___ Input for this task

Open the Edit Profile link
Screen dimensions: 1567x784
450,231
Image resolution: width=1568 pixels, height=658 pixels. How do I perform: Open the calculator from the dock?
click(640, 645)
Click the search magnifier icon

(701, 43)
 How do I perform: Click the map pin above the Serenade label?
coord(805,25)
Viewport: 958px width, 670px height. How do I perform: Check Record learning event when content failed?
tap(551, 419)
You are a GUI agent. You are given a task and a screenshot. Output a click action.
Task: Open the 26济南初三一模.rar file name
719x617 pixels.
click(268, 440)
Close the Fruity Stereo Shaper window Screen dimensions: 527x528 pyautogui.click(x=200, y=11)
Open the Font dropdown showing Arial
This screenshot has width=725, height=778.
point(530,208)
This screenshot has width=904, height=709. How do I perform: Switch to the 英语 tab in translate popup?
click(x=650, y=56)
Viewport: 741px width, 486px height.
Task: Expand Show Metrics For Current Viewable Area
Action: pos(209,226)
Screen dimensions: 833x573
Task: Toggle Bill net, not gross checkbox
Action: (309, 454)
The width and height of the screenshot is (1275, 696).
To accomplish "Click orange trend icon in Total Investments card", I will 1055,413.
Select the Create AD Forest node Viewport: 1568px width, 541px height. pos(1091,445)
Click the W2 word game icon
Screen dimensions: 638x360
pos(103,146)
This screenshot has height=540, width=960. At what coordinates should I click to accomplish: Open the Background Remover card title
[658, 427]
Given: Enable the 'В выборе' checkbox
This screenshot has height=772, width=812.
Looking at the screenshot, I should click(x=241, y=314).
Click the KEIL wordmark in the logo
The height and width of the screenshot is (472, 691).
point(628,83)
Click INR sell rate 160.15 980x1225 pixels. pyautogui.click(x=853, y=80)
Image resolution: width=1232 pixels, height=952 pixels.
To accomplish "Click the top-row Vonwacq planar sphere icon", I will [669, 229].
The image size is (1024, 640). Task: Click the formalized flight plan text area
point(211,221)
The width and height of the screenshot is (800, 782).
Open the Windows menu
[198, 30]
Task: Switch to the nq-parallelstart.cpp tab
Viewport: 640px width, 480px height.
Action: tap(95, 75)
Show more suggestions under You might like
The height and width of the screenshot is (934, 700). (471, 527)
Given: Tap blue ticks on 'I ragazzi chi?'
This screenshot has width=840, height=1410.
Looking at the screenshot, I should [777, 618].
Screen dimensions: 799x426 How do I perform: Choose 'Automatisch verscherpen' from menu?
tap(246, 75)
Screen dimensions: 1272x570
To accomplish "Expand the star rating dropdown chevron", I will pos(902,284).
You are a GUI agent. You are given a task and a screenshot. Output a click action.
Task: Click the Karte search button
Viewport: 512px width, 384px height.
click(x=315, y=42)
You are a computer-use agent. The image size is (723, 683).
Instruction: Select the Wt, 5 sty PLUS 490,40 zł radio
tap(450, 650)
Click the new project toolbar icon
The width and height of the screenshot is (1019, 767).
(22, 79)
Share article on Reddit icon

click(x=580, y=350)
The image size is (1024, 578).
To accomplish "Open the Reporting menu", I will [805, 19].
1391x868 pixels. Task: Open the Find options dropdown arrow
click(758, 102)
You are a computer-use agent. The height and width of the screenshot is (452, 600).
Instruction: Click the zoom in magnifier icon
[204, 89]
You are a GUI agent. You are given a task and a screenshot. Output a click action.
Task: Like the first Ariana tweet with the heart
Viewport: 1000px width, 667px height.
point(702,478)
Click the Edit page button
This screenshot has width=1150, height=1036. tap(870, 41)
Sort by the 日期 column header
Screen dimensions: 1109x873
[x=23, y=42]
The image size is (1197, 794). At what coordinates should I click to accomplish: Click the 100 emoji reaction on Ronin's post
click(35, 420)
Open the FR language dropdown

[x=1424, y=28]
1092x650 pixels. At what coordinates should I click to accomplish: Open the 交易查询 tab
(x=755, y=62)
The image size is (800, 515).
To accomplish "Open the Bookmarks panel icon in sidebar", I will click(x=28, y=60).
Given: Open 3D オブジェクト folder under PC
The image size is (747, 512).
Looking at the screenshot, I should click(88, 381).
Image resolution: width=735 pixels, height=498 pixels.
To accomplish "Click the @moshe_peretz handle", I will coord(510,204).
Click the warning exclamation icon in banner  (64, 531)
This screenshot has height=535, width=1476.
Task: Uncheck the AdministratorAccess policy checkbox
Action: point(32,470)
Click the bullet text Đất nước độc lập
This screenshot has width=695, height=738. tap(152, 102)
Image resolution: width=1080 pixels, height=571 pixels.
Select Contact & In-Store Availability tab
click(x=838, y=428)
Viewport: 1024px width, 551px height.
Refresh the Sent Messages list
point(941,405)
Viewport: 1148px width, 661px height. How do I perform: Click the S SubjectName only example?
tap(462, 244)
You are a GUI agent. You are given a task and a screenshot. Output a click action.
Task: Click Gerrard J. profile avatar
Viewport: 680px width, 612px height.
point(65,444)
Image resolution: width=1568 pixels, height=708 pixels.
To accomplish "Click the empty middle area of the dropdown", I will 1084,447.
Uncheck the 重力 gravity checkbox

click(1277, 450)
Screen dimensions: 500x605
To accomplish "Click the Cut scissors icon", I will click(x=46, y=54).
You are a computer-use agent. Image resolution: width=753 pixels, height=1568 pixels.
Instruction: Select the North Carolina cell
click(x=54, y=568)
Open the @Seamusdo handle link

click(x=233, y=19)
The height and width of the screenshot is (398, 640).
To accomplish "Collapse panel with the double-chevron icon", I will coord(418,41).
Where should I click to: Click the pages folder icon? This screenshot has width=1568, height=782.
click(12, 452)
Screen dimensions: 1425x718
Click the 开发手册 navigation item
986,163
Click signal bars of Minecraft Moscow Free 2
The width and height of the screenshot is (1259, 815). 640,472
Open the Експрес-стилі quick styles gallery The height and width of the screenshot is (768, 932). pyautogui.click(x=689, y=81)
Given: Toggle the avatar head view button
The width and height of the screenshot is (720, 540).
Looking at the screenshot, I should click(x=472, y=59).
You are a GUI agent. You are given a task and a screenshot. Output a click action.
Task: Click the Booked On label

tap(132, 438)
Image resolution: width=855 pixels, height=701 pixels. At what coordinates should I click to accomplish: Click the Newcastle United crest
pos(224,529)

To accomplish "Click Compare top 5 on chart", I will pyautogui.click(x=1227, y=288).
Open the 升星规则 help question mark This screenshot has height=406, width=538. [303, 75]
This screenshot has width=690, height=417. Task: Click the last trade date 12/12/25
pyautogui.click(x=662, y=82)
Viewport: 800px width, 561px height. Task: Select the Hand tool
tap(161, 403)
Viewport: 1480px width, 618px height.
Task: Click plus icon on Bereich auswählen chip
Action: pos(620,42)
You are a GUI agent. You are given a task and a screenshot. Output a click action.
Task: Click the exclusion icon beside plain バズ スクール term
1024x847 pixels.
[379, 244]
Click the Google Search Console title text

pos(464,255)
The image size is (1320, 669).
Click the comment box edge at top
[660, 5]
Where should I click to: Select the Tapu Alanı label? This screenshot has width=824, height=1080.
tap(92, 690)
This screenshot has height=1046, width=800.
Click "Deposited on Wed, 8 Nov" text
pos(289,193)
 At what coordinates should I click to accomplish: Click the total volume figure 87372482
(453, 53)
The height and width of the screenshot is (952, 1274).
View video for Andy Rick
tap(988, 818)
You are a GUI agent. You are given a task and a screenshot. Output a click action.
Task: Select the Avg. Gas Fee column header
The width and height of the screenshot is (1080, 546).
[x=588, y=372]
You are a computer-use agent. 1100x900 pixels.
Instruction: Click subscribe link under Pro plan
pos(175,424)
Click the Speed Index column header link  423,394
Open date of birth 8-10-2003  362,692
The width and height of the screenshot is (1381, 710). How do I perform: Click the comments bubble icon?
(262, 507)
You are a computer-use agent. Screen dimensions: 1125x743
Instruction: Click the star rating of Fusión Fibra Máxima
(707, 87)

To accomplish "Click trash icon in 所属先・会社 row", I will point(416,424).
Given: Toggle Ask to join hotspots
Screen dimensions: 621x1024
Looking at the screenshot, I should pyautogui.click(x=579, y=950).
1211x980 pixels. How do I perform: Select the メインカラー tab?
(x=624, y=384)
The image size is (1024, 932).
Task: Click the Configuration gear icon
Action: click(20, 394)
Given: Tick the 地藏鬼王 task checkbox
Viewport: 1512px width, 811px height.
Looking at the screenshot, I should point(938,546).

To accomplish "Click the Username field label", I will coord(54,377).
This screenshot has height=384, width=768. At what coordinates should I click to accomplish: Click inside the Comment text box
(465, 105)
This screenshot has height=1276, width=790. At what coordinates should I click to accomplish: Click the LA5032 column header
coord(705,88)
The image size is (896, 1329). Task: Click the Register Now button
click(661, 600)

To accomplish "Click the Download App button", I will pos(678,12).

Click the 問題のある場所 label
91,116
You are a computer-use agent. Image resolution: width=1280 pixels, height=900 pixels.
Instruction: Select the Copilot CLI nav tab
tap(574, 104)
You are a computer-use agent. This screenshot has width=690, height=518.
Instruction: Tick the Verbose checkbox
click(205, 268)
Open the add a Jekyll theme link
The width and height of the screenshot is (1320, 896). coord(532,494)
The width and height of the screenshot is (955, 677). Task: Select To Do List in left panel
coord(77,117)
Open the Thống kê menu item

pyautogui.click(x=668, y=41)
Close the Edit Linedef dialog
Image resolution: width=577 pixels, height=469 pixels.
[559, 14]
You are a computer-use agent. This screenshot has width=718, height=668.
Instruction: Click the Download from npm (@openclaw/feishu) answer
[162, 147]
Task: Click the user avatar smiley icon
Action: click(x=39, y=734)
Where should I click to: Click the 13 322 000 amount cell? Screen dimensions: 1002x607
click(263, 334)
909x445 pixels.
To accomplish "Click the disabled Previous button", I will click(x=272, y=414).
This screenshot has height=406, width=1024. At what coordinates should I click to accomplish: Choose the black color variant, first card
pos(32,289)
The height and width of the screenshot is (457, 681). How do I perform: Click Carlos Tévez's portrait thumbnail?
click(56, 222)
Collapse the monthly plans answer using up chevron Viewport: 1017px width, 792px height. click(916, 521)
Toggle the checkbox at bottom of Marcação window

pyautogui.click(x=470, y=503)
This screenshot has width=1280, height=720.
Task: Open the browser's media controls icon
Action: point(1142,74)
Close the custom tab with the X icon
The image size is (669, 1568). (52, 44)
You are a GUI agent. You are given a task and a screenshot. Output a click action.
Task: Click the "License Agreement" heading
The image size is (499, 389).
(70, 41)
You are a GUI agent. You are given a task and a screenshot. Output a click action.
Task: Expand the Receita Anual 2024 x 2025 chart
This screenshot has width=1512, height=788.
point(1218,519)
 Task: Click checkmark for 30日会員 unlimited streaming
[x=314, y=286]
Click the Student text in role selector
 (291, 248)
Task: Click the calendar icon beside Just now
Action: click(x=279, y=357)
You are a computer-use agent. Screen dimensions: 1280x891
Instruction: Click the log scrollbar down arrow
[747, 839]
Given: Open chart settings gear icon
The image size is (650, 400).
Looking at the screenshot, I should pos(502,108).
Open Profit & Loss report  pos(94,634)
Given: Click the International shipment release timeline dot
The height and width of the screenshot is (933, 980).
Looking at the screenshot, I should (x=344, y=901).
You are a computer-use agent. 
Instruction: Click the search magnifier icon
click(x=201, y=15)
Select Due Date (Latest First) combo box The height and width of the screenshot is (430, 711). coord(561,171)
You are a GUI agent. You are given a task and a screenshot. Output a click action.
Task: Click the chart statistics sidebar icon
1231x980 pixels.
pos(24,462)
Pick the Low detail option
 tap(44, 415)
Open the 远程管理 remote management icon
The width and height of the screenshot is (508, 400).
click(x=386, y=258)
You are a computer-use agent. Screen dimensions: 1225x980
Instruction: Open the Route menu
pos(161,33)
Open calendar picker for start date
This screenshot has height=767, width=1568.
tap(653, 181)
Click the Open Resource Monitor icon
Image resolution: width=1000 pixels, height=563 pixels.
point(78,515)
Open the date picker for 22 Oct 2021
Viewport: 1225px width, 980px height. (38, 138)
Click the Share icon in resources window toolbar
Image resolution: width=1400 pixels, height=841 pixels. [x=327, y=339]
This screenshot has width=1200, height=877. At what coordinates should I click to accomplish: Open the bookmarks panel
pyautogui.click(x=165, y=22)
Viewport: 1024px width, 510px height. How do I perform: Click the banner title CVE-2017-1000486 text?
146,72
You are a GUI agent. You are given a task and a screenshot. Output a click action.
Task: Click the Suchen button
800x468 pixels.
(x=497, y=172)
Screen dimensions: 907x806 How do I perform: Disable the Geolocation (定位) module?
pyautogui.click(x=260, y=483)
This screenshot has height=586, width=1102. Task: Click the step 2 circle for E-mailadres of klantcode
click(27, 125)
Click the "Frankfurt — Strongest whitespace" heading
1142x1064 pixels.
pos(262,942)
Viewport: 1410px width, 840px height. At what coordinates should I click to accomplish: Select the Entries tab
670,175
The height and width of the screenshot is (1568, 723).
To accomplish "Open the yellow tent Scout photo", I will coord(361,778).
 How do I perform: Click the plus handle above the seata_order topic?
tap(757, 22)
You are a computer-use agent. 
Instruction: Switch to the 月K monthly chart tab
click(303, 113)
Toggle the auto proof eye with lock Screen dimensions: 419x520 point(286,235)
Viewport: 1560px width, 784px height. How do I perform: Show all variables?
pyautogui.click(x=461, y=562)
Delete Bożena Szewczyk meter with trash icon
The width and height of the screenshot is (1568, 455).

______

Task objective: Write down, word for word, the lines above from the one containing "This screenshot has height=540, width=960." through the one containing "You are a computer-use agent. The height", both ends included.

Response below:
This screenshot has height=540, width=960. At what coordinates should I click to accomplish: Open the Background Remover card title
[658, 427]
Given: Enable the 'В выборе' checkbox
This screenshot has height=772, width=812.
Looking at the screenshot, I should click(x=241, y=314).
Click the KEIL wordmark in the logo
The height and width of the screenshot is (472, 691).
point(628,83)
Click INR sell rate 160.15 980x1225 pixels. pyautogui.click(x=853, y=80)
Image resolution: width=1232 pixels, height=952 pixels.
To accomplish "Click the top-row Vonwacq planar sphere icon", I will [669, 229].
The image size is (1024, 640). Task: Click the formalized flight plan text area
point(211,221)
The width and height of the screenshot is (800, 782).
Open the Windows menu
[198, 30]
Task: Switch to the nq-parallelstart.cpp tab
Viewport: 640px width, 480px height.
Action: tap(95, 75)
Show more suggestions under You might like
The height and width of the screenshot is (934, 700). (471, 527)
Given: Tap blue ticks on 'I ragazzi chi?'
This screenshot has width=840, height=1410.
Looking at the screenshot, I should [777, 618].
Screen dimensions: 799x426 How do I perform: Choose 'Automatisch verscherpen' from menu?
tap(246, 75)
Screen dimensions: 1272x570
To accomplish "Expand the star rating dropdown chevron", I will pos(902,284).
You are a GUI agent. You are given a task and a screenshot. Output a click action.
Task: Click the Karte search button
Viewport: 512px width, 384px height.
click(x=315, y=42)
You are a computer-use agent. The image size is (723, 683).
Instruction: Select the Wt, 5 sty PLUS 490,40 zł radio
tap(450, 650)
Click the new project toolbar icon
The width and height of the screenshot is (1019, 767).
(22, 79)
Share article on Reddit icon

click(x=580, y=350)
The image size is (1024, 578).
To accomplish "Open the Reporting menu", I will [805, 19].
1391x868 pixels. Task: Open the Find options dropdown arrow
click(758, 102)
You are a computer-use agent. The height and width of the screenshot is (452, 600).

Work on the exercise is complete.